Zamie­ram jed­nak w bez­ru­chu, dopiero gdy widzę trze­ciego. Jego twarz zna każdy, kto choć raz trzy­mał w pal­cach mosiężną monetę. Twarz bez cie­nia sła­bo­ści, o moc­nej linii nosa i szczęki, gład­kich, lecz nie mięk­kich policz­kach, bez krzty dzie­cię­cych rysów, choć prze­żył led­wie parę lat ponad moich sie­dem­na­ście.

Oto Dalca Zabu­lon Illu­sora, syn Regii, który pew­nego dnia przej­mie jej koronę i który nosi na całym ciele tę samą złotą ikonę co ona. Ten, który kie­dyś odzie­dzi­czy jedyną moc zdolną chro­nić nas przed Burzą; moc słab­nącą z każ­dym poko­le­niem.

Spo­gląda na mnie z góry okrut­nymi oczami błę­kit­nymi jak okru­chy nieba.

– Nie zapro­sisz nas do środka?

Nie ruszam się spod drzwi. Silę się na uśmiech, cho­ciaż słowa wię­zną mi w gar­dle jak ścięte mro­zem. Może i nazy­wają sie­bie obroń­cami mia­sta, ale nie przy­szli tu, żeby nas bro­nić. Mój podziw staje się lodo­wa­tym stra­chem, bo ich odwaga i siła zwra­cają się teraz prze­ciwko mnie.

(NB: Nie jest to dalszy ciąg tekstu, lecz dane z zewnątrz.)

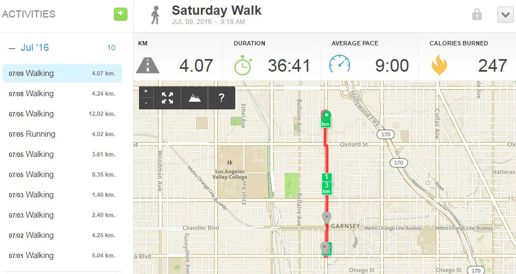Open the activity options dropdown arrow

Dalca patrzy i czeka. Jest wysoki; nie widzę zza niego ani ulicy, ani Burzy. Stoję tak bli­sko, że widzę okrą­głe ikony odci­śnięte w czer­wo­nej skó­rze jego uni­formu – każda jest sym­bo­lem mocy. Widok tak gęsto upa­ko­wa­nych ikon – w dodatku po pro­stu na ubra­niu – przy­po­mina mi, że iko­no­man­cja jest domeną moż­nych. Ja muszę wal­czyć, poży­czać i han­dlo­wać, żeby poznać kształt choć jed­nej, a jego iko­no­manci rysują je tylko po to, żeby zawią­zać mu sznu­ro­wa­dła albo pod­grzać wodę na kąpiel; na skó­rza­nym napier­śniku, tuż nad ser­cem, wyci­snęli mu pew­nie spe­cjalną ikonę, która nie pozwala kro­plom Burzy wni­kać w ubra­nie i chło­dzić jego ksią­żę­cej skóry. Gdy­bym znała jej kształt, już ni­gdy nie musia­ła­bym wcie­rać śmier­dzą­cego wosku w kapotę.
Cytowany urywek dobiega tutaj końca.